The holiday at Howdale had been a reprieve from the bleak afterlife he was sharing with his father, an angry man with a heart of coal. At the time, Jackson didn’t analyse his feelings of grief, nor did he wonder why a pleasant, elderly man he had never met before (‘I’m what they call a volunteer, lad’) drove him from his small, soot-encrusted terraced home to the green outback of the Dales, dropping him in a farmyard where a herd of black-and-white cows were in the act of shouldering their way into a milking parlour. Jackson had never been close up to a cow before.
The farm was run by a couple called Reg and Joan Atwell. They had a grown-up son and daughter. The son worked for an insurance company in York and the daughter was a nurse at St James’s Infirmary in Leeds and neither of them was interested in running the Atwells’ fifth-generation farm. The wolf child that Jackson had become must have been a severe trial for the Atwells’ patience, but they had been unusually tolerant and kind people and Jackson hoped he hadn’t disappointed them, and if he had he was certainly sorry now.
He could still see the farmhouse kitchen with the Rayburn that was always hot and was home to a big brown teapot containing tea the colour of old oak leaves. He could still smell the huge breakfasts, porridge with cream and brown sugar, fried eggs, ham, bread and home-made marmalade that Mrs Atwell served up. Two farm workers joined them at breakfast, men who had already put in half a day’s work by the time they sat down to breakfast.

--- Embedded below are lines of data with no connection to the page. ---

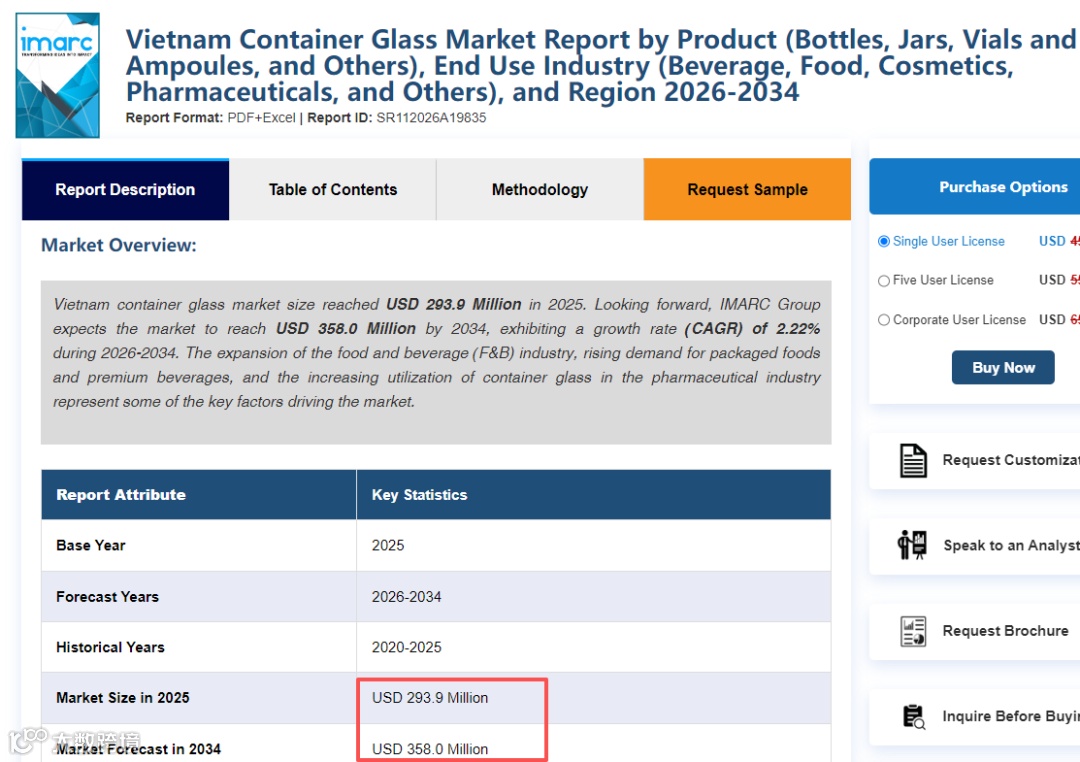Screen dimensions: 1080x762
Task: Switch to the Table of Contents tab
Action: click(333, 190)
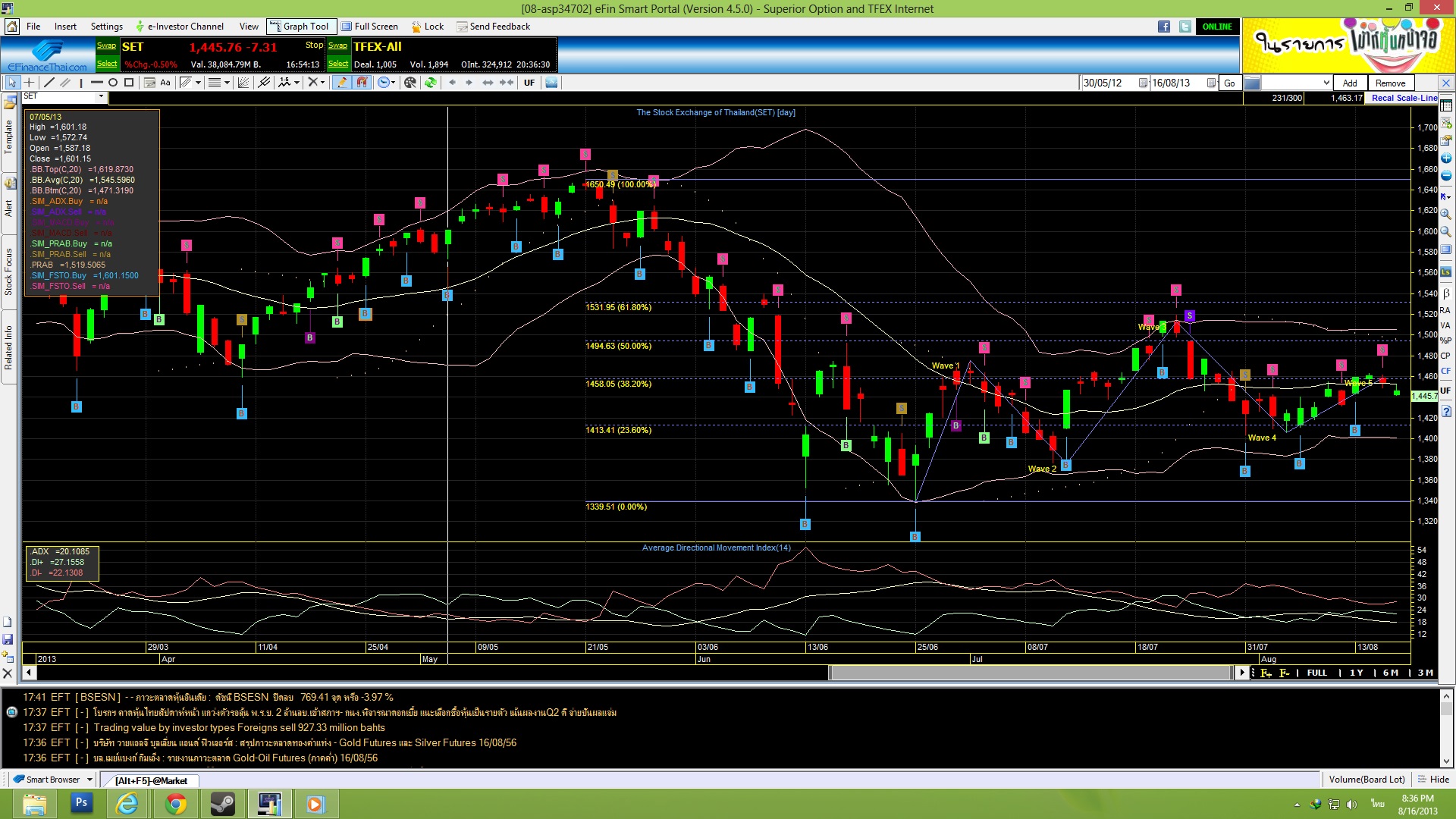Image resolution: width=1456 pixels, height=819 pixels.
Task: Select the rectangle drawing tool
Action: point(129,83)
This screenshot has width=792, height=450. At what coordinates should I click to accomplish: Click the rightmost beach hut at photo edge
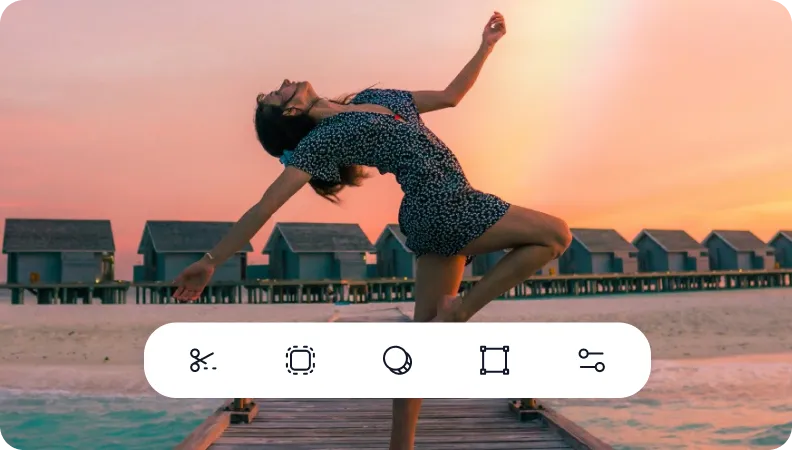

There was an ancient sofa in the kitchen, covered with a scratchy crocheted throw, where they sat in the evenings. The Atwells more or less lived in the kitchen. The sheepdog, a Border collie, Jess, would lie on the rag rug in front of the Rayburn. Mr Atwell would say, ‘Make room on the sofa for the boy, Mother,’ but Jackson often as not sat on the rag rug with Jess. It was the only time before or since that Jackson could recollect feeling close to a dog. His family never had a pet and, when he had his own family, his wife, Josie, had restricted their pet ownership to the small end of Creation – hamsters, guinea pigs, mice. When she was little his daughter, Marlee, used to have a pet rabbit, Muffin, a big brute of a thing with floppy ears that used to square up to Jackson as if he was in the ring with it and prepared to go the distance. ‘Pet’ wouldn’t have been the word Jackson would have used to describe it.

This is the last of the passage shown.